Hack Day looms
Ever since the first Hack Day at Yahoo!, I’ve been wanting to participate. There’s been one or two since the first one and I haven’t participated in them. Why? Well, because I have a day job. But good news is just around the corner. Thursday is the next company Hack Day and yours truly will be right in the thick of it. I’ve cleared a couple of hours of work time to work on my hack(s) (still not 100% sure on what I’m doing, but I have a couple of ideas) and I’ve set up my commute schedule to allow me to be down for the 24 hour hacking session (noon Thursday to noon Friday). So with new MacBook in hand, next week I hack.
Hack Day at Yahoo! has really been dominated by the search folks. That’s not really surprising because they’re the ones who originally put it together. But I think this time we’ll see a lot more involvement from other teams. I already know of at least 1 other person who will be presenting a demo from the mail team. It should be really cool to see the other groups starting to get involved. I think it should generate plenty of new things that actually make their way to the users (several hacks from past hack days are in production now).
On a related topic, I think I already have enough ideas to keep me busy with this Hack Day. However, I’ve been kicking around the idea of taking suggestions from users. I’m not sure how well it would go or if someone within Yahoo! would cry foul, but it might be kind of fun. Imagine, as a user, if you had access to 1 engineer for an entire day. What would you build? Keep in mind it can’t be some huge feature.

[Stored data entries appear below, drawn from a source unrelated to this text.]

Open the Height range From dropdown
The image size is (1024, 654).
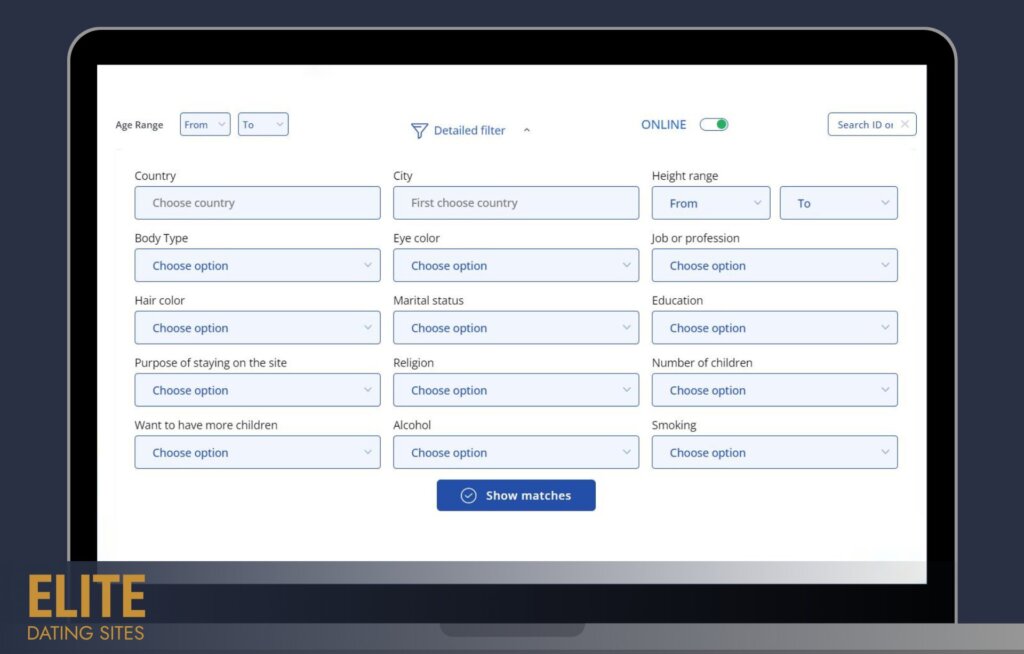click(710, 203)
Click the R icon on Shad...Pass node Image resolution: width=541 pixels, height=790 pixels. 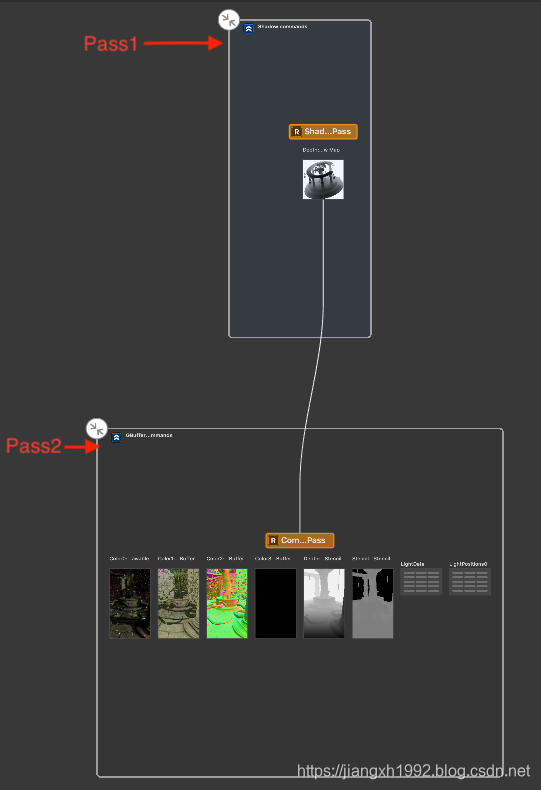pos(297,131)
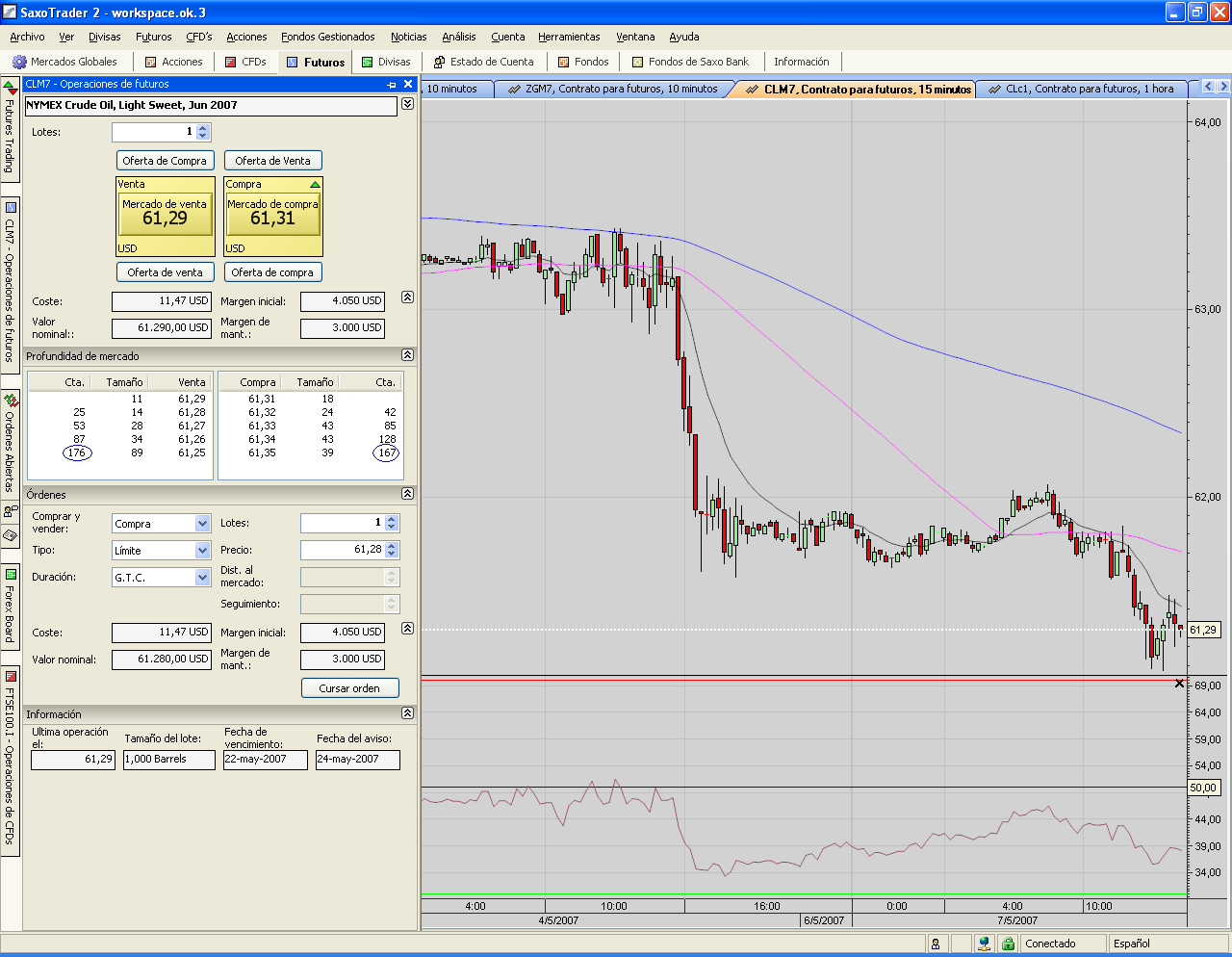Click the Estado de Cuenta toolbar icon
Image resolution: width=1232 pixels, height=957 pixels.
pos(439,62)
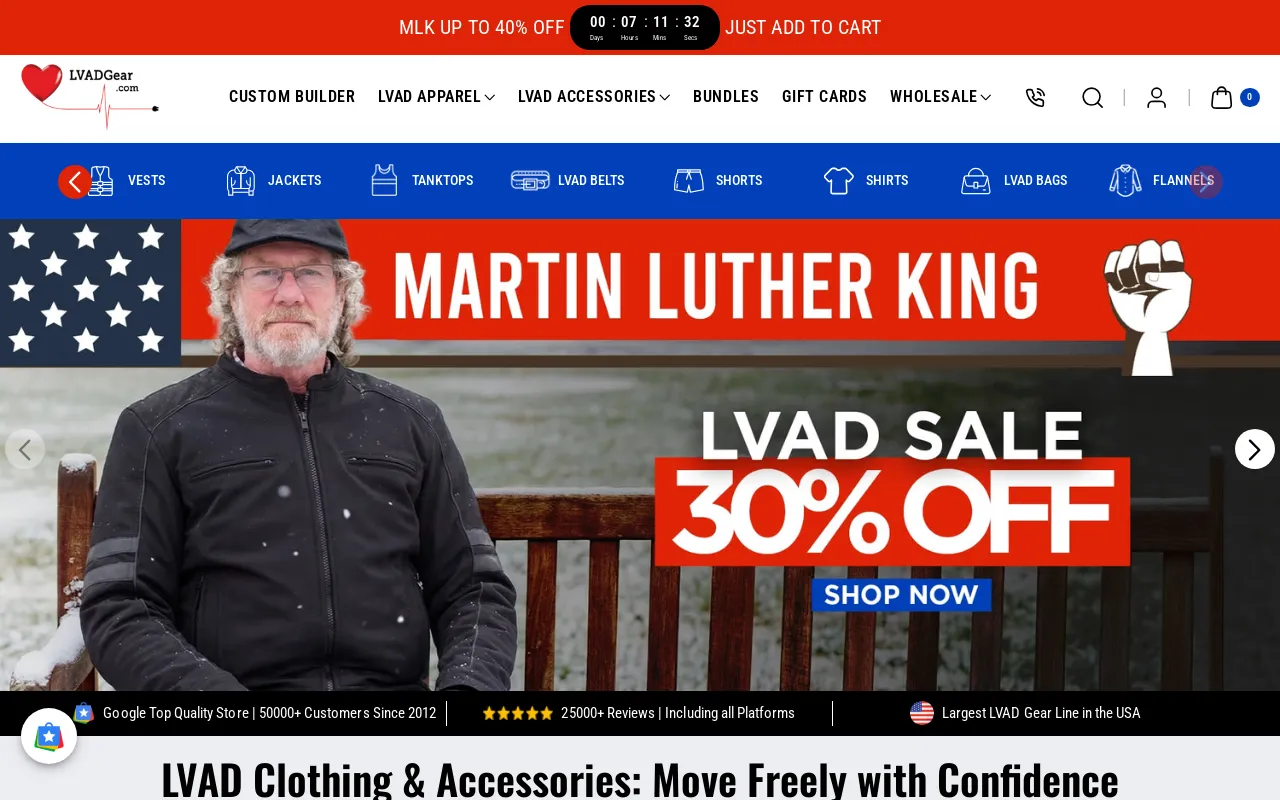Open the Custom Builder menu item
Viewport: 1280px width, 800px height.
292,97
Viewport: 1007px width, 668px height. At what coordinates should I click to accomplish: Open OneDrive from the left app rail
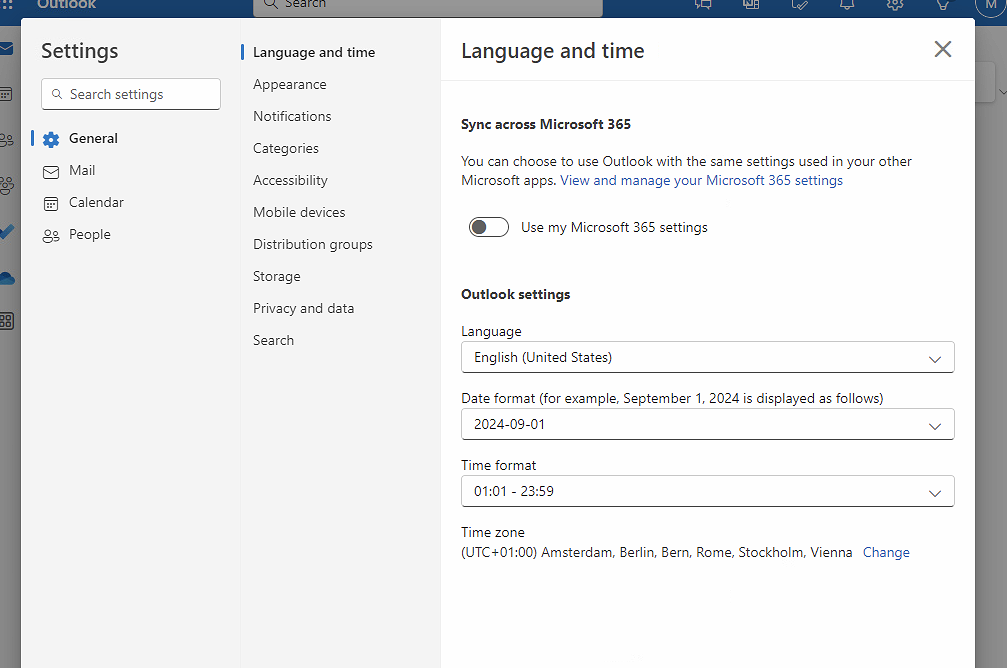click(7, 277)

It would have to be something that could be completed to demo-worthy status within 24 hours (possibly less, I might crash hard at the end so I wouldn’t count on the last 4 hours being quality hours). And, of course, there’s no guarantee that anything shown at Hack Day will ever be seen outside of Yahoo!. Food for thought for the next Hack Day.
June 11th, 2006 at 11:24 am
I’m looking forward to seeing what you have cooking, and I’m really excited about all the groups outside of Search participating. I really have no idea what to expect (and that’s the fun part).

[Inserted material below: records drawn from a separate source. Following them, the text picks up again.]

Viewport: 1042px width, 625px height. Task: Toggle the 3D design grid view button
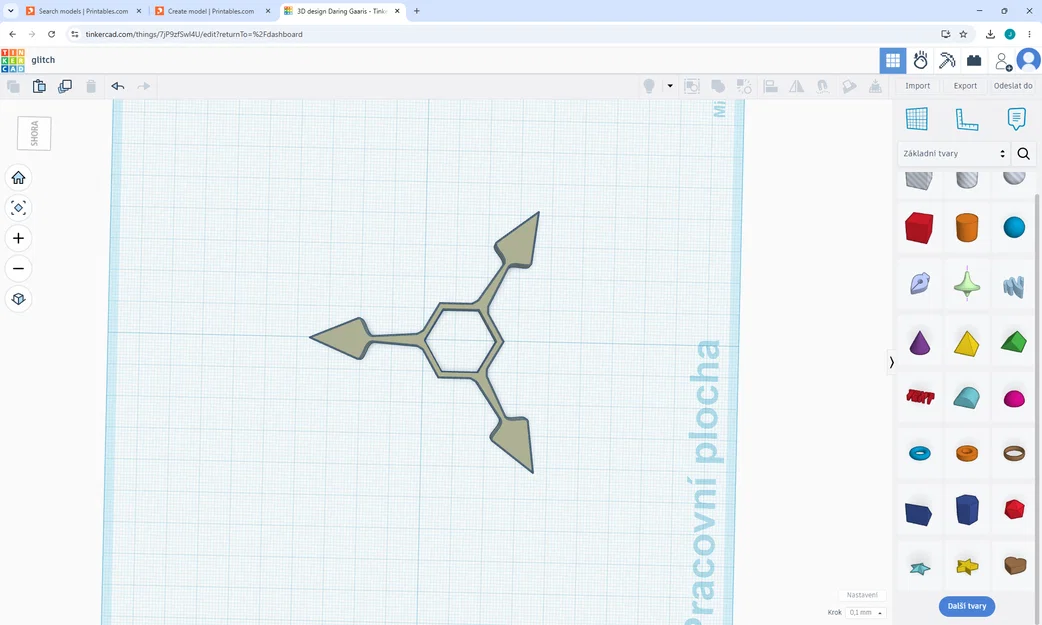(x=892, y=61)
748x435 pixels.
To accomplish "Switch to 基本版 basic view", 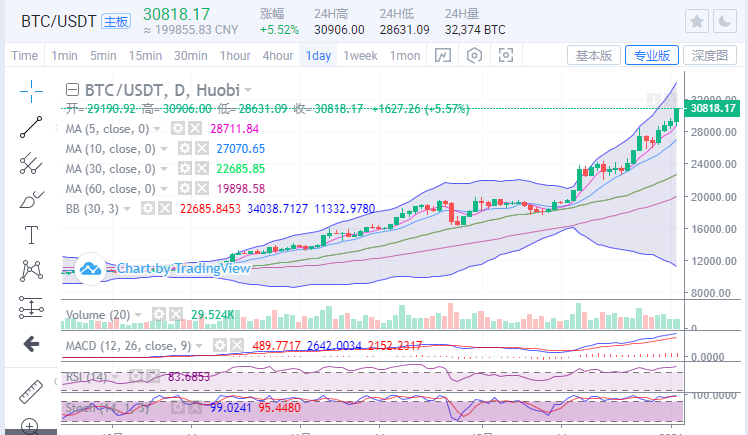I will pos(592,56).
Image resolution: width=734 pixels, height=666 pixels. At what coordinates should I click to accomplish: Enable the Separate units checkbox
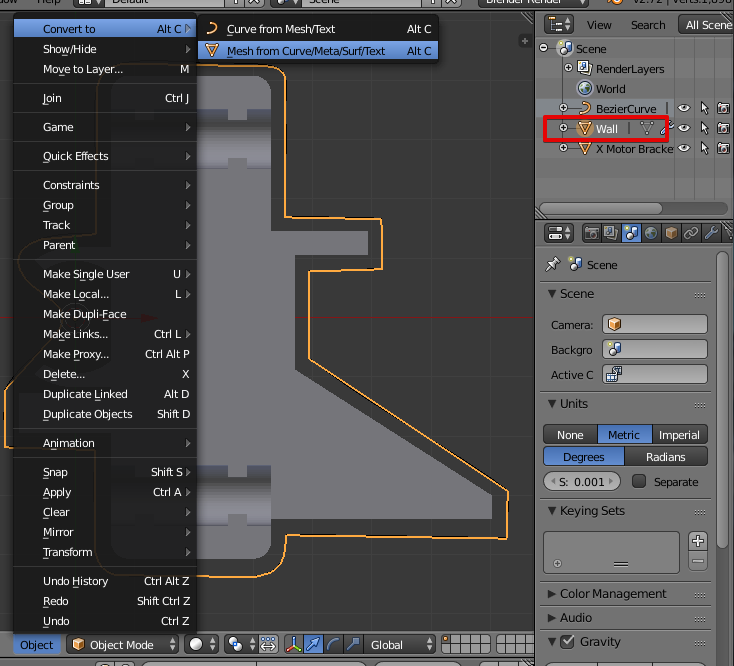click(x=640, y=482)
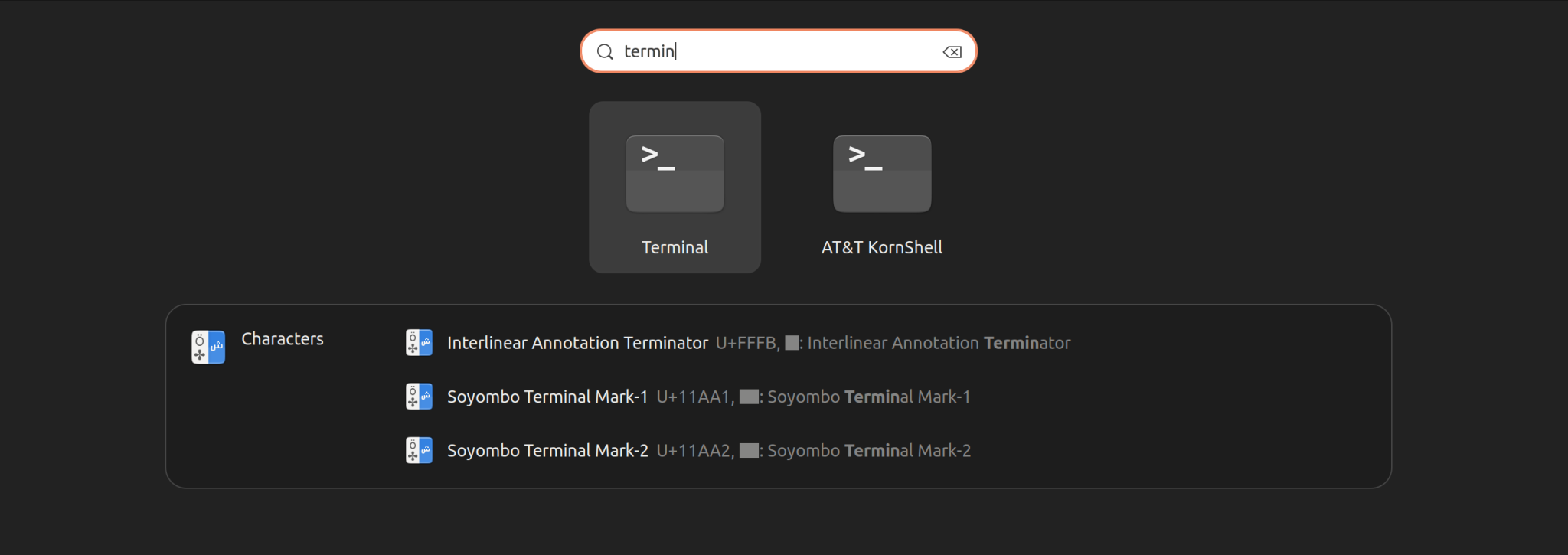Click icon beside Interlinear Annotation Terminator
Viewport: 1568px width, 555px height.
click(x=419, y=343)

I spent this weekend playing around with a sound level meter to record audience noise for the hacks. The past few Hack Days have been pretty noisy, and the geek in me wanted to record just *how* noisy.
See you at Hack Day!
June 11th, 2006 at 1:41 pm
Yes, I think the decibel meter (or is it decibelometer?) will be cool. It’ll definitely encourage audience participation.
If the mail hack day we did the other week is any indication, the mail team may start giving search a run for their money with quality hacks.